PROMPT: Could you set down exactly the lines in the records below between the line holding "Task: Click the 返回 back link" and the line holding "The image size is (443, 332).", inclusive?

(Dataset excerpts)
§ §
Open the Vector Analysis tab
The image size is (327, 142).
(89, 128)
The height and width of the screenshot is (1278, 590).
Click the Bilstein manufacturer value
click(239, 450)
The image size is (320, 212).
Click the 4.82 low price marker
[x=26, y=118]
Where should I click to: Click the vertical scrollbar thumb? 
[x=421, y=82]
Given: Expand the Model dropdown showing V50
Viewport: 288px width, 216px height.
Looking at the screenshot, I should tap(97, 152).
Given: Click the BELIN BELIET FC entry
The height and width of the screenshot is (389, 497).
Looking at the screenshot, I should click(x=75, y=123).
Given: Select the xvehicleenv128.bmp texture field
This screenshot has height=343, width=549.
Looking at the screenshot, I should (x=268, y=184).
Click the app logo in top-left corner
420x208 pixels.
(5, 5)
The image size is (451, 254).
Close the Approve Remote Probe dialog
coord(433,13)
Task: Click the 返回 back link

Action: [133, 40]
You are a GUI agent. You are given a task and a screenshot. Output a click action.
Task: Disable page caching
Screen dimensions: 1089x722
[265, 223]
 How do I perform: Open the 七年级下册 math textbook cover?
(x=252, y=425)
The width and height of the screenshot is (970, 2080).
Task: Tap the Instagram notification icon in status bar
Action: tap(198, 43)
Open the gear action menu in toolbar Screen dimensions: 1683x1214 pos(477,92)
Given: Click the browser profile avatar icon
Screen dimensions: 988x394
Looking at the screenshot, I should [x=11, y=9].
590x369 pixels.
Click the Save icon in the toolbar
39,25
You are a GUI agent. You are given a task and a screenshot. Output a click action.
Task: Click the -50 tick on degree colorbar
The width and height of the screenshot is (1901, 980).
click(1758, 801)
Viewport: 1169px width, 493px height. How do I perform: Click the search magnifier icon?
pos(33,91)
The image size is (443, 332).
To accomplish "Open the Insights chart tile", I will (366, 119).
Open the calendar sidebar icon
§ §
COMPLETED TASK:
Task: Click the 返回 back link

Action: [133, 40]
You are a GUI agent. You are given a task and a screenshot. Output a click action.
Task: Disable page caching
Screen dimensions: 1089x722
[265, 223]
 How do I perform: Open the 七年级下册 math textbook cover?
(x=252, y=425)
The width and height of the screenshot is (970, 2080).
Task: Tap the Instagram notification icon in status bar
Action: tap(198, 43)
Open the gear action menu in toolbar Screen dimensions: 1683x1214 pos(477,92)
Given: Click the browser profile avatar icon
Screen dimensions: 988x394
Looking at the screenshot, I should [x=11, y=9].
590x369 pixels.
Click the Save icon in the toolbar
39,25
You are a GUI agent. You are given a task and a screenshot. Output a click action.
Task: Click the -50 tick on degree colorbar
The width and height of the screenshot is (1901, 980).
click(1758, 801)
Viewport: 1169px width, 493px height. How do I perform: Click the search magnifier icon?
pos(33,91)
The image size is (443, 332).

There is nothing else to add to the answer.